(Collected data)
---
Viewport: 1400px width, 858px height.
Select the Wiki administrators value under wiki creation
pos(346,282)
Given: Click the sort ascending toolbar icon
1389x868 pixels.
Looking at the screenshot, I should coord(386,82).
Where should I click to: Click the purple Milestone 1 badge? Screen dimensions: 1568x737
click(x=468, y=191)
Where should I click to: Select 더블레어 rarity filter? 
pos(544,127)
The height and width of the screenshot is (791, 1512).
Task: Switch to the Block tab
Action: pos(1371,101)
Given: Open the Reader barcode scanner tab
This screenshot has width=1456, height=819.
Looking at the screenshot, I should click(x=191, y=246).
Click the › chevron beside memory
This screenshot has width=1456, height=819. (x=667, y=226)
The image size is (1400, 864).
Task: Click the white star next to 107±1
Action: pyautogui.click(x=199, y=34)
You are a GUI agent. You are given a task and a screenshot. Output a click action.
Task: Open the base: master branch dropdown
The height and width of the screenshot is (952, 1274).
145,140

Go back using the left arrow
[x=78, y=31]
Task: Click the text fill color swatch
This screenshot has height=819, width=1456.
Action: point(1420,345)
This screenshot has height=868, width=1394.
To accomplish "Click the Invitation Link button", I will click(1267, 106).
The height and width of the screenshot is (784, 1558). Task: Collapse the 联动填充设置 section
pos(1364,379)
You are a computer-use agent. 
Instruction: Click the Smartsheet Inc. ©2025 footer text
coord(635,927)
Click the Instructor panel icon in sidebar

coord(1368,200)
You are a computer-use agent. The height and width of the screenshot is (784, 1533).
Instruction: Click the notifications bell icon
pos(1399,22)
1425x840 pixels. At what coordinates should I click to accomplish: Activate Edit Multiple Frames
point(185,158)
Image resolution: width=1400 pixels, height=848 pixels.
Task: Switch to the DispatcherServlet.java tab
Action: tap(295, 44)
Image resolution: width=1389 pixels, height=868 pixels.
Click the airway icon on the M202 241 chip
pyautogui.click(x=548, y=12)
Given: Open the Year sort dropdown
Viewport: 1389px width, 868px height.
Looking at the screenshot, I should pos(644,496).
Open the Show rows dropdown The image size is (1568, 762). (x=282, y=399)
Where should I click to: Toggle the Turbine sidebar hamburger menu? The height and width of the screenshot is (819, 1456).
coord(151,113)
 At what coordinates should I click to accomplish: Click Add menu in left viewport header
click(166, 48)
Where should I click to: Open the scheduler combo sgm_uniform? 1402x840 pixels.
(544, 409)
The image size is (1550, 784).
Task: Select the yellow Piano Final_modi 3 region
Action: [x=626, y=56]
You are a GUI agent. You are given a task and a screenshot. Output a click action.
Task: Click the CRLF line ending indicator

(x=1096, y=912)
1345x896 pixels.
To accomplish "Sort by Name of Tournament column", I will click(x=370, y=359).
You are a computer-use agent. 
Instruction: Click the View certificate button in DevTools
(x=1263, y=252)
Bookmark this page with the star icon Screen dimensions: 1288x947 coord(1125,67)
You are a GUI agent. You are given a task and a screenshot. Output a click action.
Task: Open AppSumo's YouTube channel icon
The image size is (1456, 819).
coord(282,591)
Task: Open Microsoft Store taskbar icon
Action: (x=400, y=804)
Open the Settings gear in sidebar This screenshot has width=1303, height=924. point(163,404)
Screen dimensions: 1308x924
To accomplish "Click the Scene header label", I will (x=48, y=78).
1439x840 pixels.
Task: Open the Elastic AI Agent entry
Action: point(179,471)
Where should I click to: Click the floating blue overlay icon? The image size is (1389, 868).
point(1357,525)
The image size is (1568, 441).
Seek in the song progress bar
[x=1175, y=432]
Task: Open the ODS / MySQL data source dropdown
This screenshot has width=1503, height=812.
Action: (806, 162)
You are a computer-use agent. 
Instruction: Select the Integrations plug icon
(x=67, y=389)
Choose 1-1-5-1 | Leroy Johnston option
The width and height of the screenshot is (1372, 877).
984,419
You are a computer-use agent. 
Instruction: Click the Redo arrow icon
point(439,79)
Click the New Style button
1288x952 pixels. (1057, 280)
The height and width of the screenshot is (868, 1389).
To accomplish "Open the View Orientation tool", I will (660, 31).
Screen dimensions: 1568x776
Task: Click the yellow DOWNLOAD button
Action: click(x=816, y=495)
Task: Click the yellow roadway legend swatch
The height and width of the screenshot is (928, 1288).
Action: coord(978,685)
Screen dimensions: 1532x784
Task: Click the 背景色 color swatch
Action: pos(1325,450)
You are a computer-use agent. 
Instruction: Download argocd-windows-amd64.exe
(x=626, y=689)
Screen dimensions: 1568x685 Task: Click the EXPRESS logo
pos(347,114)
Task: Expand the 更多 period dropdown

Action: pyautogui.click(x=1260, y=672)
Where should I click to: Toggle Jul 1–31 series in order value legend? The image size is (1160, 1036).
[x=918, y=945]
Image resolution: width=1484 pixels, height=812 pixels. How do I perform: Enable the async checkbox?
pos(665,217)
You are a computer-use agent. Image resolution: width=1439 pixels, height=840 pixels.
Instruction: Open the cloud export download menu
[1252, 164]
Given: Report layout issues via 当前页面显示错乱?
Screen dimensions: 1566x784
---
- [PROBLEM STATEMENT]
Write the records out once more, word for word.

- [WRITTEN ANSWER]
Viewport: 1400px width, 858px height.
Select the Wiki administrators value under wiki creation
pos(346,282)
Given: Click the sort ascending toolbar icon
1389x868 pixels.
Looking at the screenshot, I should coord(386,82).
Where should I click to: Click the purple Milestone 1 badge? Screen dimensions: 1568x737
click(x=468, y=191)
Where should I click to: Select 더블레어 rarity filter? 
pos(544,127)
The height and width of the screenshot is (791, 1512).
Task: Switch to the Block tab
Action: pos(1371,101)
Given: Open the Reader barcode scanner tab
This screenshot has width=1456, height=819.
Looking at the screenshot, I should click(x=191, y=246).
Click the › chevron beside memory
This screenshot has width=1456, height=819. (x=667, y=226)
The image size is (1400, 864).
Task: Click the white star next to 107±1
Action: pyautogui.click(x=199, y=34)
You are a GUI agent. You are given a task and a screenshot. Output a click action.
Task: Open the base: master branch dropdown
The height and width of the screenshot is (952, 1274).
145,140

Go back using the left arrow
[x=78, y=31]
Task: Click the text fill color swatch
This screenshot has height=819, width=1456.
Action: point(1420,345)
This screenshot has height=868, width=1394.
To accomplish "Click the Invitation Link button", I will click(1267, 106).
The height and width of the screenshot is (784, 1558). Task: Collapse the 联动填充设置 section
pos(1364,379)
You are a computer-use agent. 
Instruction: Click the Smartsheet Inc. ©2025 footer text
coord(635,927)
Click the Instructor panel icon in sidebar

coord(1368,200)
You are a computer-use agent. The height and width of the screenshot is (784, 1533).
Instruction: Click the notifications bell icon
pos(1399,22)
1425x840 pixels. At what coordinates should I click to accomplish: Activate Edit Multiple Frames
point(185,158)
Image resolution: width=1400 pixels, height=848 pixels.
Task: Switch to the DispatcherServlet.java tab
Action: tap(295, 44)
Image resolution: width=1389 pixels, height=868 pixels.
Click the airway icon on the M202 241 chip
pyautogui.click(x=548, y=12)
Given: Open the Year sort dropdown
Viewport: 1389px width, 868px height.
Looking at the screenshot, I should pos(644,496).
Open the Show rows dropdown The image size is (1568, 762). (x=282, y=399)
Where should I click to: Toggle the Turbine sidebar hamburger menu? The height and width of the screenshot is (819, 1456).
coord(151,113)
 At what coordinates should I click to accomplish: Click Add menu in left viewport header
click(166, 48)
Where should I click to: Open the scheduler combo sgm_uniform? 1402x840 pixels.
(544, 409)
The image size is (1550, 784).
Task: Select the yellow Piano Final_modi 3 region
Action: [x=626, y=56]
You are a GUI agent. You are given a task and a screenshot. Output a click action.
Task: Click the CRLF line ending indicator

(x=1096, y=912)
1345x896 pixels.
To accomplish "Sort by Name of Tournament column", I will click(x=370, y=359).
You are a computer-use agent. 
Instruction: Click the View certificate button in DevTools
(x=1263, y=252)
Bookmark this page with the star icon Screen dimensions: 1288x947 coord(1125,67)
You are a GUI agent. You are given a task and a screenshot. Output a click action.
Task: Open AppSumo's YouTube channel icon
The image size is (1456, 819).
coord(282,591)
Task: Open Microsoft Store taskbar icon
Action: (x=400, y=804)
Open the Settings gear in sidebar This screenshot has width=1303, height=924. point(163,404)
Screen dimensions: 1308x924
To accomplish "Click the Scene header label", I will (x=48, y=78).
1439x840 pixels.
Task: Open the Elastic AI Agent entry
Action: point(179,471)
Where should I click to: Click the floating blue overlay icon? The image size is (1389, 868).
point(1357,525)
The image size is (1568, 441).
Seek in the song progress bar
[x=1175, y=432]
Task: Open the ODS / MySQL data source dropdown
This screenshot has width=1503, height=812.
Action: (806, 162)
You are a computer-use agent. 
Instruction: Select the Integrations plug icon
(x=67, y=389)
Choose 1-1-5-1 | Leroy Johnston option
The width and height of the screenshot is (1372, 877).
984,419
You are a computer-use agent. 
Instruction: Click the Redo arrow icon
point(439,79)
Click the New Style button
1288x952 pixels. (1057, 280)
The height and width of the screenshot is (868, 1389).
To accomplish "Open the View Orientation tool", I will (660, 31).
Screen dimensions: 1568x776
Task: Click the yellow DOWNLOAD button
Action: click(x=816, y=495)
Task: Click the yellow roadway legend swatch
The height and width of the screenshot is (928, 1288).
Action: coord(978,685)
Screen dimensions: 1532x784
Task: Click the 背景色 color swatch
Action: pos(1325,450)
You are a computer-use agent. 
Instruction: Download argocd-windows-amd64.exe
(x=626, y=689)
Screen dimensions: 1568x685 Task: Click the EXPRESS logo
pos(347,114)
Task: Expand the 更多 period dropdown

Action: pyautogui.click(x=1260, y=672)
Where should I click to: Toggle Jul 1–31 series in order value legend? The image size is (1160, 1036).
[x=918, y=945]
Image resolution: width=1484 pixels, height=812 pixels. How do I perform: Enable the async checkbox?
pos(665,217)
You are a computer-use agent. Image resolution: width=1439 pixels, height=840 pixels.
Instruction: Open the cloud export download menu
[1252, 164]
Given: Report layout issues via 当前页面显示错乱?
Screen dimensions: 1566x784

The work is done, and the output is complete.